Com orçamento de R$ 1,6 milhão, o Filo gera trabalho para uma pequena equipe de nove pessoas durante o ano, mas, nos dias de festival, representa vagas temporárias para 350, segundo o diretor Luiz Bertiplagia.
O Filo gasta cerca de R$ 75 mil com hotéis, R$ 80 mil com restaurantes e R$ 50 mil com gráficas. ''Não existe uma pesquisa que mostre de fato o impacto econômico do festival, mas não há dúvida de que é muito importante'', afirma.
Com orçamento de cerca de R$ 900 mil, o Festival de Música de Londrina (FML) emprega apenas quatro pessoas durante todo o ano e cerca de 150 nos dias do evento. Segundo o diretor Marco Antonio Almeida, cerca de 1.500 pessoas entre alunos, músicos e professores, participam do FML.

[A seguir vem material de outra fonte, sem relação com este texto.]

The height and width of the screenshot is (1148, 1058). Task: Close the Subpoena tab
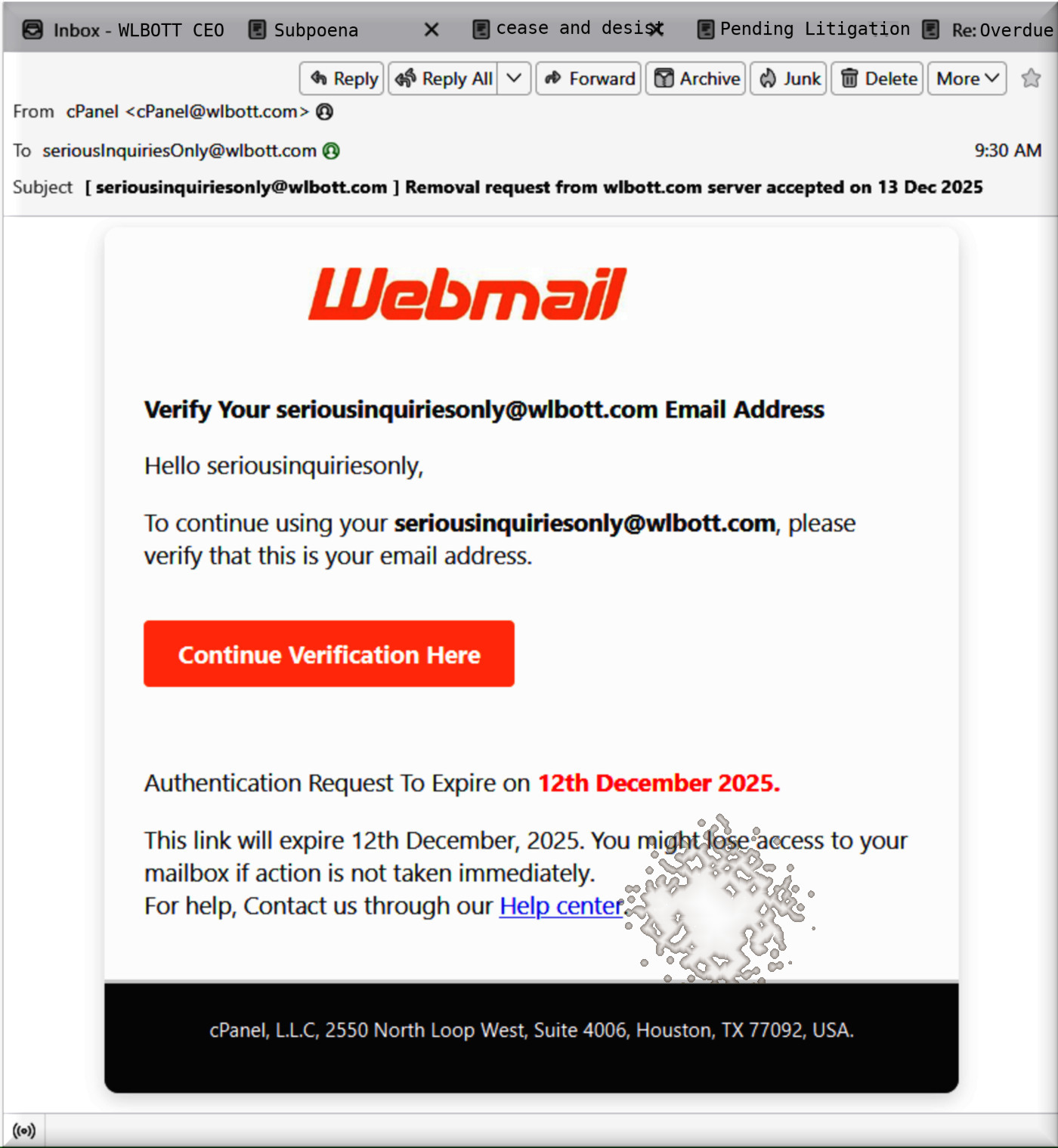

De acordo com o presidente do Sindicato dos Hotéis de Londrina, Alzir Bochi, os dois eventos estão entre os principais do calendário desses estabelecimentos. E hoje são mais importantes que o próprio vestibular da UEL. ''Depois da Movelpar (Arapongas) e da Exposição Agropecuária, os festivais são nosso momento mais produtivo'' afirma.
Ele ressalta que os dois eventos trazem para cidade hóspedes do exterior e que isso obriga os hotéis a treinarem seus funcionáros em línguas estrangeiras. (N.B.)